I’m require a little information about DDoS attacks.

I have a website that some people would frown upon, therefore in some countries it may require the user to be a little more discreet so they don’t raise any suspicion from the authorities from where they reside. Now, I’ve noticed a certain IP, 86.96.228.89, is using over 30 gig a day, It’s a proxy server in Dubai. I know they filter lots of “sites” so could it be half the population are viewing the site via that proxy so they don’t get rumbled. Or does it bare any resemblance to a Dos attack? Do DDoS attacks increase the bandwidth usage?

Anyway, any help would be much appreciated.

Thank you.

BTW, I have mod_evasive and mod_security.

Is it constant bandwidth suck, or is it randomly? Does the usage pattern meet the usage pattern coming from other IPs?
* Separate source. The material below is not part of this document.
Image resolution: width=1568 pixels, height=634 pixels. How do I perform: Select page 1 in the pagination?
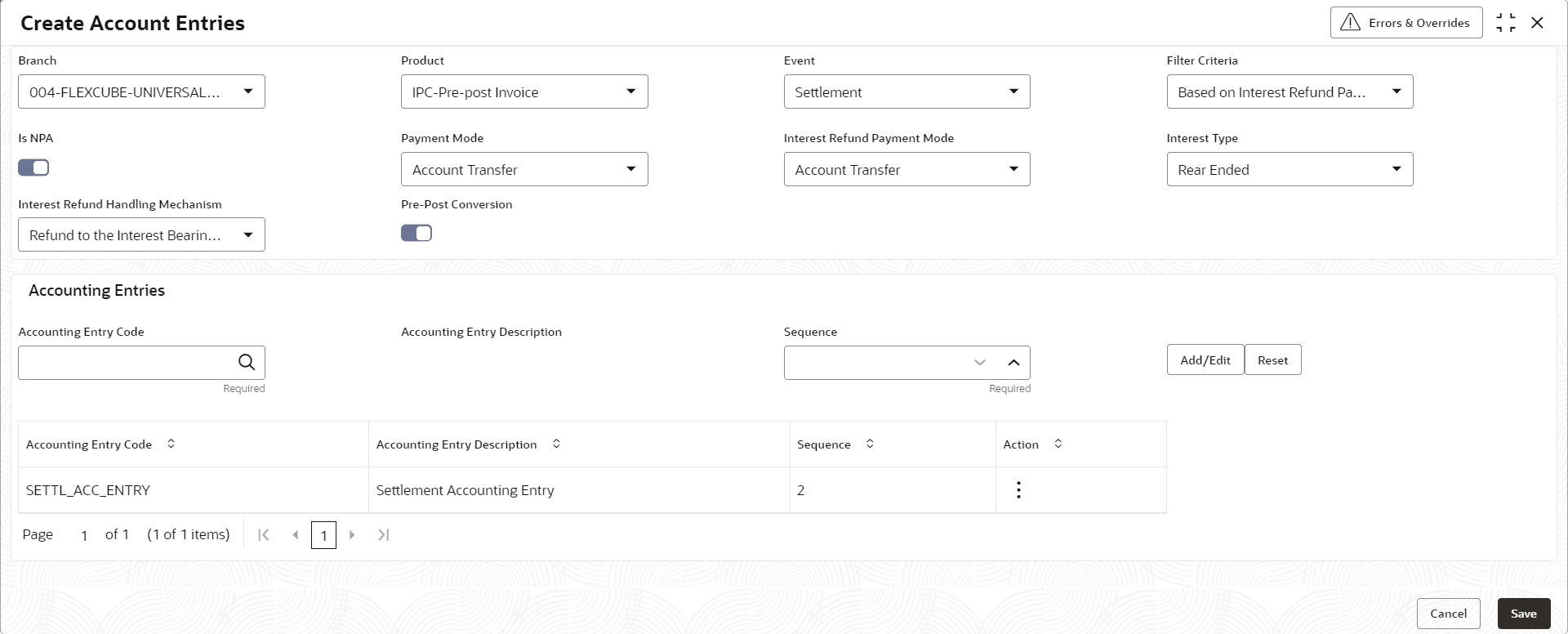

DoS attacks (denial of service) may match your description. DDoS (distributed denial of service), not so much, since all of the traffic concerned is coming from a single host, and therefore not particularly distributed.

In your case, how does the traffic coming from that IP compare to that coming from others? Also, is it significantly slowing your site down? DoS attacks are meant to cripple sites, and usually cause extremely high load. They also tend to be less about bandwidth and more about CPU time, which typically is achieved by maximizing the number of requests to your server rather than the amount of data downloaded per request. So the other question is, how many simultaneous connections are typically open to this one host, on average?

Thanks for your answers guys.

The traffic coming from that one IP is probably 10 times the amount as everyone else’s. There is also another IP that is using around 20 gig of bandwidth a day from the exact same location. It’s not effecting the site whatsoever, we can easily manage Terabytes of bandwidth per day.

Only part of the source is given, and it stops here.